-- Exercise directions --
Word for word, set down every line of the entries below from the line with "You are a GUI agent. The screenshot is 118×2576." to the line with "mikolaj@fitmind.pl (34, 2457)", including both, and no other line.

-- Provided data --
━━━━
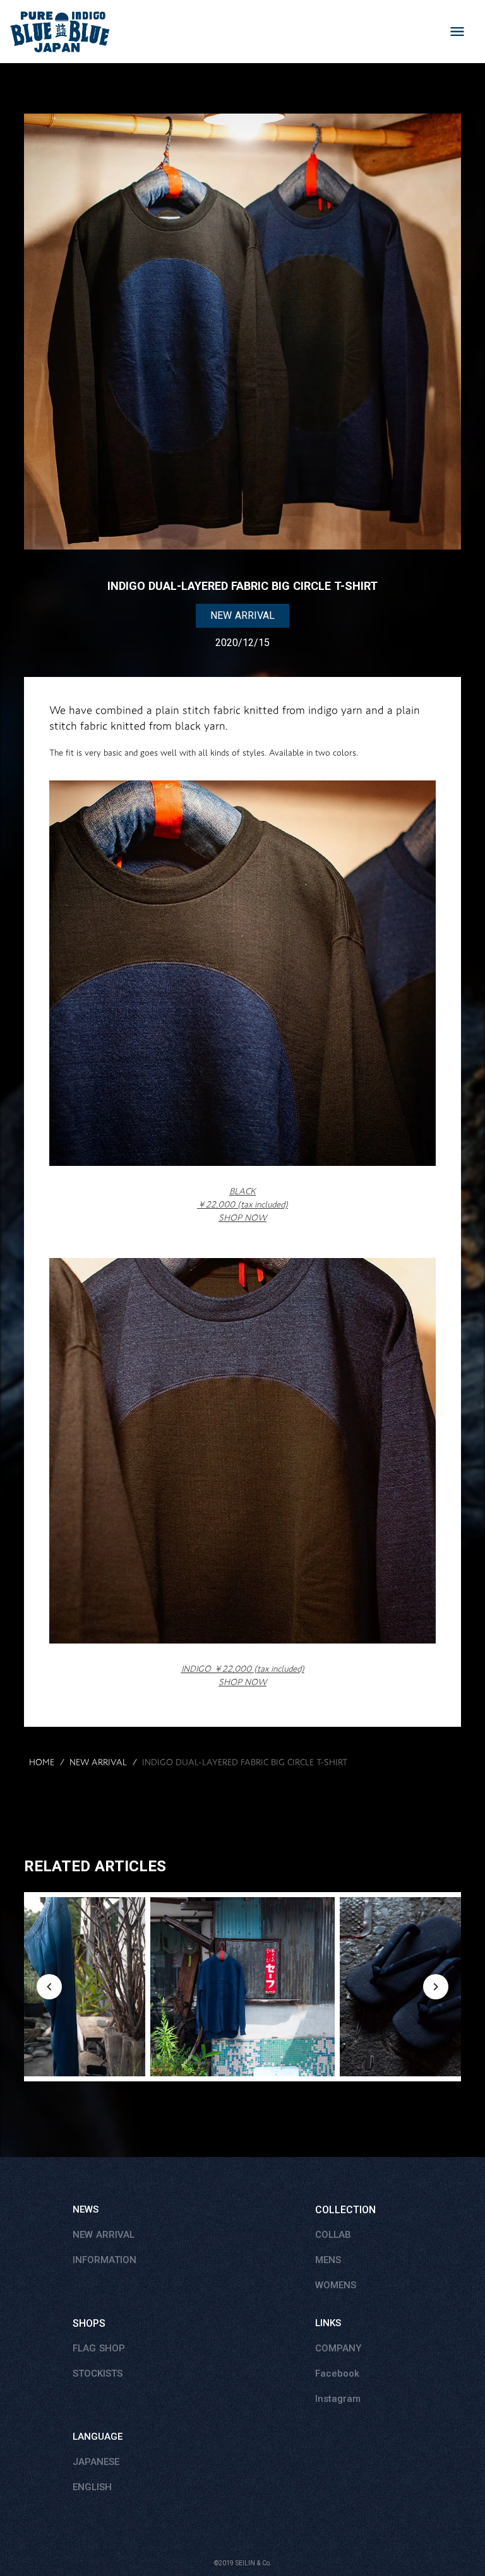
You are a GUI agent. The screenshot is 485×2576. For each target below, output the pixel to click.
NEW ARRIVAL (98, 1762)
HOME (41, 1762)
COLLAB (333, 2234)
━━━━
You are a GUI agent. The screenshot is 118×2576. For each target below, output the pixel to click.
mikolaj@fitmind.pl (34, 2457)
━━━━
-- Task response --
You are a GUI agent. The screenshot is 118×2576. For each target below, output the pixel to click.
mikolaj@fitmind.pl (34, 2457)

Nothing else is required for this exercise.